Aliás, 58 foi ano de muitas surpresas, para nós destacando-se a conquista da Copa do Mundo na Suécia na qual Pelé revelara-se para o mundo. Lembro-me bem de encontro casual, na rua, com o Lico no qual ele justamente se referiu a João Gilberto, dizendo: aquilo não é música.
João eliminara o vibrato e fazia-se acompanhar ao violão com acordes diferentes que permitiam alongar ou reduzir o tempo da voz. Utilizava dois microfones, um para a voz, outro para o violão o que era novidade. Assim, não só estabelecia o novo ritmo da bossa nova como, depois, recriaria antigos sucessos da música brasileira.
Do cantor que se apresentava em boates chiques do Rio nos anos 50 Gilberto converte-se num ícone da música mundial. De início apresentando-se no Brasil, logo iniciaria a carreira mundial, apresentando-se em várias partes do mundo, inclusive nos EUA onde sempre foi reverenciado. Desde o começo João Gilberto influenciou grandes nomes do jazz e até hoje esse gênero musical deve a ele importantes inovações rítmicas. O lançamento do disco “Chega de Saudade” ao lado do saxofonista Stan Getz tornou-se divisor de águas no mundo musical. Isso sem falar nos novos cantores e músicos que a partir daí surgiram em nosso país, tais como Caetano Velloso, Gilberto Gil, Ellis Regina e tantos outros. Ao lado de João Gilberto também florescia a carreira do maestro Tom Jobim que, a parir dos acordes propostos por João, criaria standards da bossa nova.
Apresentando-se nas mais sofisticadas salas do mundo e diante de plateias exigentes, sendo agraciado com prêmios e reconhecimentos, seguramente nenhum outro artista brasileiro terá alcançado projeção mundial equivalente à de João Gilberto. De modo que para seus fãs soa constrangedora a notícia de que o grande artista, aos 86 anos, encontra-se em situação financeira delicada e, talvez, incapacitado para gerir seus negócios. Publica-se que a filha de João acaba de conseguir na Justiça a interdição do pai para gestão pessoal, patrimonial e financeira. Declara-se, assim, o artista incapacitado para atos da vida civil.

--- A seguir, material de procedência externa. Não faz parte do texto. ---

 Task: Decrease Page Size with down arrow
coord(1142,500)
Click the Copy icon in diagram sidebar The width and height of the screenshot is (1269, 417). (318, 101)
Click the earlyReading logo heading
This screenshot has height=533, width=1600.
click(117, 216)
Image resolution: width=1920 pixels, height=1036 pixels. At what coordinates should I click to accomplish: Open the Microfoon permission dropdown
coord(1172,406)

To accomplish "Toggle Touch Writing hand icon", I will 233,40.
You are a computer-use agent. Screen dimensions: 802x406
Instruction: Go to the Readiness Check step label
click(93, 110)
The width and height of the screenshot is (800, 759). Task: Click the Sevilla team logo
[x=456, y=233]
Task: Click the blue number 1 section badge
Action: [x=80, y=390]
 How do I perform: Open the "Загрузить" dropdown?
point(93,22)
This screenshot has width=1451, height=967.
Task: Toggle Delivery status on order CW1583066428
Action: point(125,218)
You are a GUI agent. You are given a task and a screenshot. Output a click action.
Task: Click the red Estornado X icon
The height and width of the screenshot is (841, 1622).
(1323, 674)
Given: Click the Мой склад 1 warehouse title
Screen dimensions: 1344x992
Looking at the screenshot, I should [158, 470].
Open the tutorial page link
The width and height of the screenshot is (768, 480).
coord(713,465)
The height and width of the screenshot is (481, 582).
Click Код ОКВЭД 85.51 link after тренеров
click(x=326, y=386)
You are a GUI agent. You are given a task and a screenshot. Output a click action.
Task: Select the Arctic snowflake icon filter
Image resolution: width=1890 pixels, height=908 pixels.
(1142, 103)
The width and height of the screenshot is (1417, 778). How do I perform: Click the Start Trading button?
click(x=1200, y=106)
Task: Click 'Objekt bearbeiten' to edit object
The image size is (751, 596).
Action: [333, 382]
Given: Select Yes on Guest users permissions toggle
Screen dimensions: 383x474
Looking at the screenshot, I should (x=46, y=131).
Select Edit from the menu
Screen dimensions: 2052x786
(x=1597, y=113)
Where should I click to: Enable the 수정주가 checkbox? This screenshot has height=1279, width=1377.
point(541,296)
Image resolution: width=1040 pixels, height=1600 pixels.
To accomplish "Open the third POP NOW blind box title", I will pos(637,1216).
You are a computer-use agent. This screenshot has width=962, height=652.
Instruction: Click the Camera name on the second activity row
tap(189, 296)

A velhice é período de complexa transição para os seres humanos. Para nós, a quem João Gilberto conquistou a aura de imortal, entristece-nos a revelação de sua atual condição. Embora verdadeiro o fato de que a velhice e a própria morte chegam para todos existem casos nos quais somos levados a pedir alguma consideração do destino em relação a alguns mortais. Seria esse o caso em relação a João Gilberto. Mas, como se disse, a regra vale para todos, ninguém escapa.